De onde a senhora tiver, meu amor, me conforta e me guia.


"O fardo pesado que levas
Desagua na força que tens
Teu lar é no reino divino
Limpinho cheirando a alecrim"

wilson


*graciosamente roubado do meu amigo Wilson* 







"
A minha misandria me afastou
da possibilidade de transição
de gênero por todos esses anos.

Nada é certo ainda. Venho conversando com minha mãe sobre a possibilidade de transição há um bom tempo. No começo, ela negou veementemente a possibilidade, e disse que eu estava "confusa devido a uma insatisfação pessoal", mas que isso nada tinha a ver com transexualidade. Eu concordei. Mas não é a primeira vez que eu concordo com explicações convexas sobre minha identidade de gênero. Então eu resolvi fazer uma recapitulação de tudo.

Eu nunca fui super dyke. Na verdade, acho isso feio em mim. Mas também nunca fui nem um pouco "feminina". Minha própria mãe diz que, assim que aprendi a andar, ela olhava pra mim e pensava "É um menino todo...". E desde então as explicações apaziguadoras foram sempre presentes.

━━━━━━━━━━━━━━━━

### Objetivo 1:
Passe para o inglês esta frase do relato sobre transição de gênero: "Venho conversando com minha mãe sobre a possibilidade de transição há um bom tempo."
### Objetivo 2:
Segundo o relato sobre transição de gênero, a que a mãe atribuiu a confusão de quem escreve?
### Objetivo 3:
Prossiga, por favor, o relato sobre a possibilidade de transição de gênero a partir do ponto em que ele para.

### Bloco de dados:

━━━━━━━━━━━━━━━━

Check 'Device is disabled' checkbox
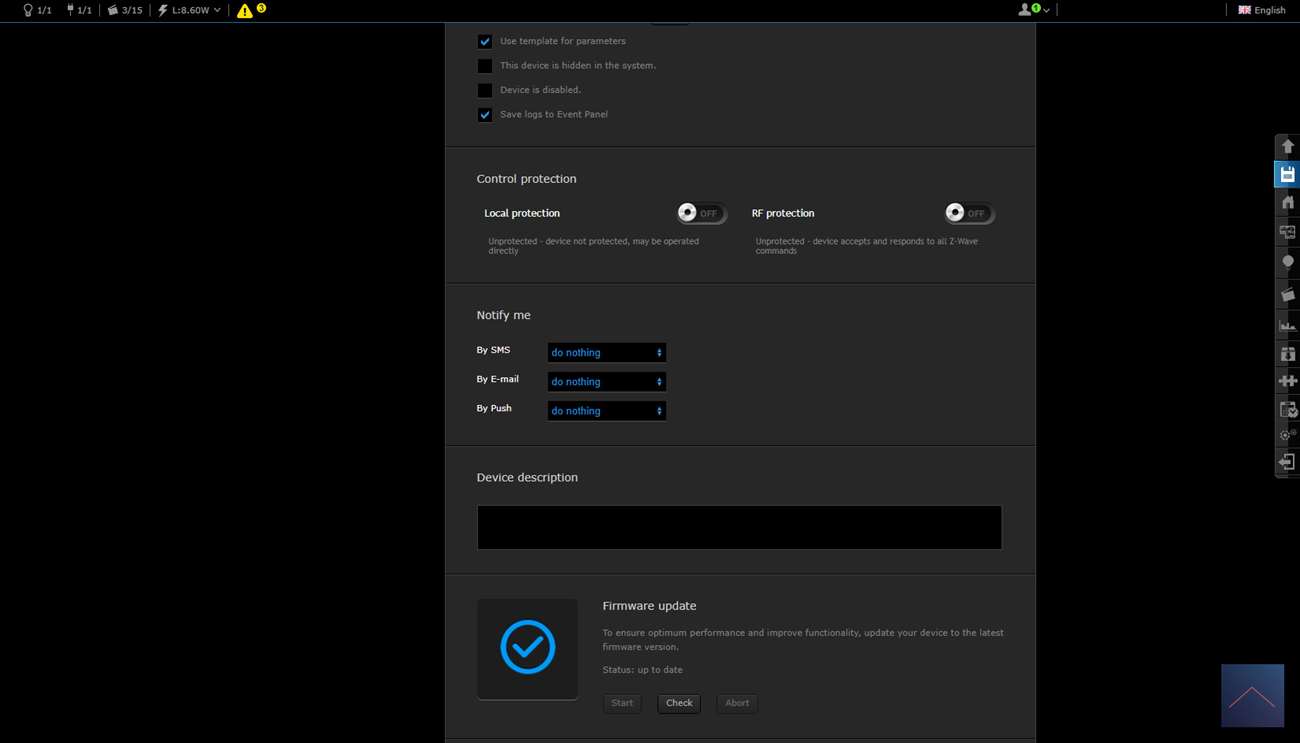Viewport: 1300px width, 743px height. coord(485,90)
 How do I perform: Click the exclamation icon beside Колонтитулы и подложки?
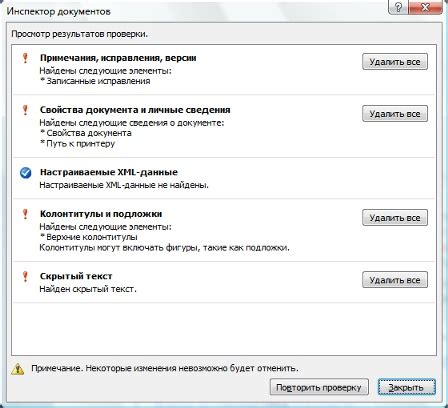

━━━━━━━━━━━━━━━━

### Resultado 1:
I have been talking with my mother about the possibility of transitioning for a long time.

### Resultado 2:
A uma insatisfação pessoal.

### Resultado 3:
Começou com genética e fisiotipo. "Muitas mulheres são machonas, e isso não as faz lésbicas" (na época ainda não tínhamos consciência a respeito da transexualidade). "A família do seu pai tem esse jeitão 'jocoso', é genético". Os esforços de contrapartidas também não eram poucos: "Você pode tentar pelo menos 'se arrumar' mais". Depois, na adolescência, veio a sexualidade (paralela a um reforço do "jeito masculino", re-reforçado por uma indumentária andrógina). Minha mãe tentava, mais uma vez, ajudar: "Olha, se você gosta de meninas, lembre-se que lésbicas gostam também de meninas. Nenhuma vai se interessar por você se você parecer um menino". Mais recentemente, quando finalmente demonstrei interesse pela temática transgênero, minha mãe rebateu: "Você está insatisfeita com seu corpo, e está levando isso para o âmbito errado. Se você 'se cuidasse' (emagrecesse, malhasse), não sentiria isso, pois teria autoestima elevada".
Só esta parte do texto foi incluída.